Con toda naturalidad asumimos en nuestras vidas el espectro del violador, que viene acompañado de un aguacero de represiones y temores como una forma preventiva y protectora de evitarnos la “incontrolable naturaleza de ustedes”, un modo de adelantarnos a lo que “está en sus genes” para poder eludirlo llegado el caso; algo, por cierto, bastante cuestionable si el hecho de intentar defendernos ya multiplica el riesgo de que el tipo en cuestión se ponga más violento.
Con estas premisas comprenderán ustedes que tenemos que meterles a todos en el mismo saco, dudar de todos, temerles a todos; nosotras somos potenciales víctimas y ustedes son potenciales violadores, tanto nos da que sean padres, hermanos, primos o vecinos, que sean nuestros profesores, los sacerdotes del barrio o los médicos del ambulatorio...
Y da igual porque, fatalmente, lo que suponíamos una conducta aislada llevada a cabo por un determinado grupo de bárbaros e inadaptados individuos resulta ser en realidad un largo listado de horcos asesinos, encabezado por aquellos de ustedes que se hallan bien integrados en nuestro entorno más cercano.
Y, ¿saben?, es muy doloroso crecer y darse cuenta de que debemos vivir diariamente reclamando nuestro derecho a no ser violentadas, es muy duro asumir que estamos expuestas a ello cada minuto de nuestra vida, que se nos impone la 'necesidad' de un hombre en nuestras existencias para que nos suministre esa protección que caprichosamente pueden anular en cualquier momento, para erigirse de protectores a verdugos.
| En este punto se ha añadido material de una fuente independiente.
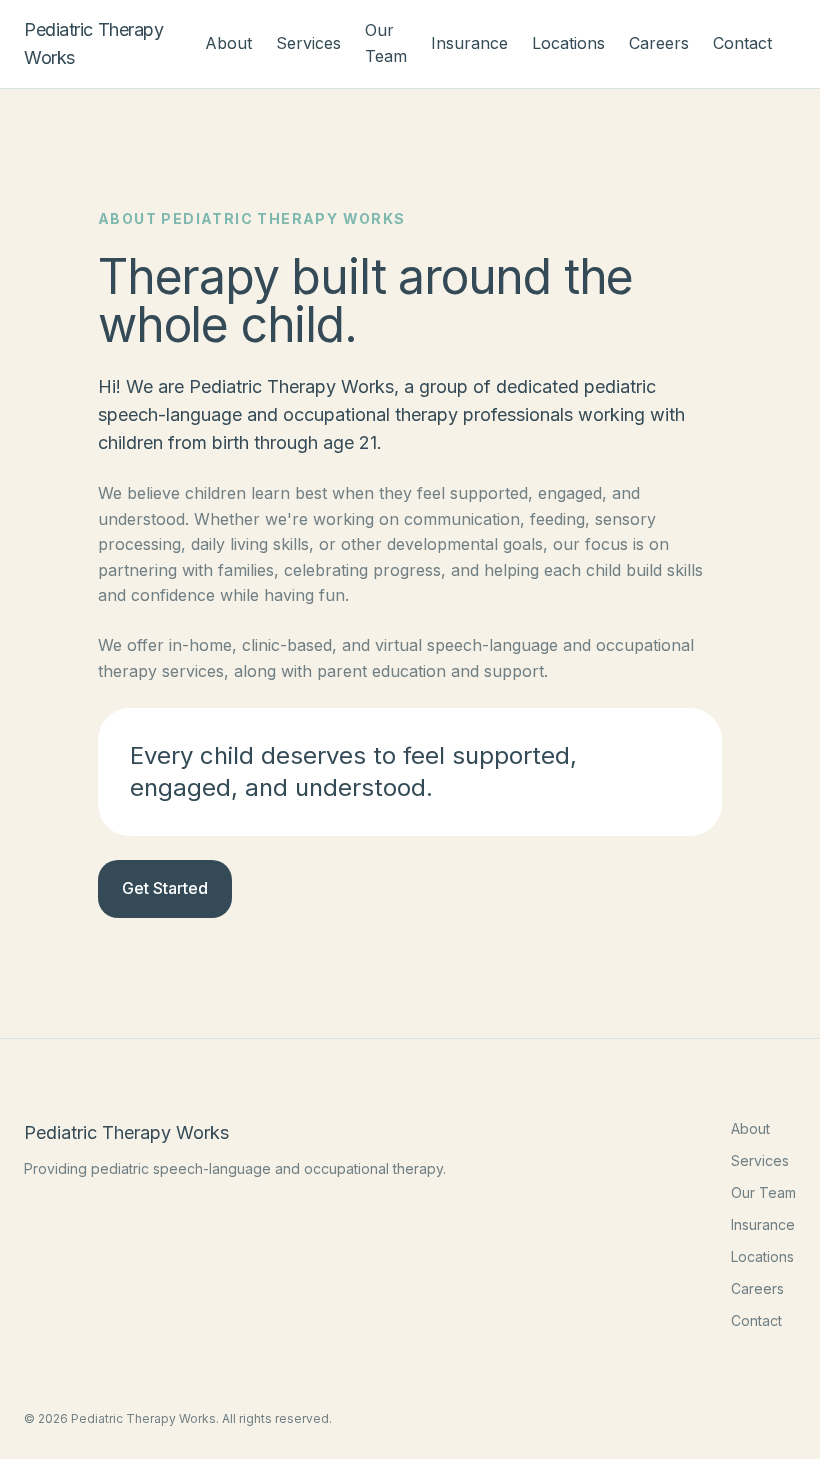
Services (308, 43)
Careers (659, 43)
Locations (568, 43)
Y es durísimo tener hijas siendo conscientes de que su mundo siempre estará supeditado a un hombre, controlado por un hombre, violentado por un hombre y sabiendo que vivirá con más riesgos y que tendrá muchas más probabilidades de sufrir delitos de cualquier índole sólo por el hecho de ser mujer.
Déjenme decirles que la violación no tiene que ver con el acto sexual; la violación es una agresión en potencia que está más relacionada con el deseo de hacerse con el control, con el vicio de ganar y el de no saber perder, con el deleite del poder ejercido sobre la mujer, por eso cuando un violador actúa lo hace encubierto, lejos de los ojos de los demás, consciente de que lo que hace es obsceno. ¡Por eso se esconde! ¡Un violador no es un enfermo descontrolado, un violador es un asaltante, un expoliador, un delincuente!
Fíjense si es grave que sólo la rancia costumbre del piropeo, esa que asumimos las mujeres con indignación silenciosa y controlada humillación, esa que ustedes entienden como una forma de halago hacia nuestra persona, nos revuelve las vísceras.
¿Se preguntan alguna vez por qué? ¿Alguna vez lo han hecho? Seguramente ni siquiera se lo han planteado. Pues sepan que la mayoría de nosotras lo entendemos como una forma más de acoso porque pone de manifiesto, otra vez más, que el cuerpo de las mujeres es para ustedes un artículo de mercado, algo expuesto para que opinen desenfadadamente sobre él, para que lo toquen a su antojo, lo maltraten a sus anchas o lo asesinen impunemente.
Tal vez les suene agravado, excesivo, exacerbado, pero es tan real y terrible como no pueden ni siquiera imaginar.
Piénsenlo un momento, visualicen a sus madres, hermanas, mujeres, hijas, nietas, sobrinas... Véanlas como víctimas potenciales para cualquier desalmado, da igual que lo hagan en una calle oscura, en una discoteca, un garaje o un ascensor. Cualquier lugar es un territorio hostil para las mujeres, en cualquier lugar estamos expuestas a ese deplorable comportamiento masculino de quienes siguen empeñados en considerar a las mujeres objetos a su alcance, sólo para que siga hinchándose su infinito ego y les haga sentirse los reyes del género.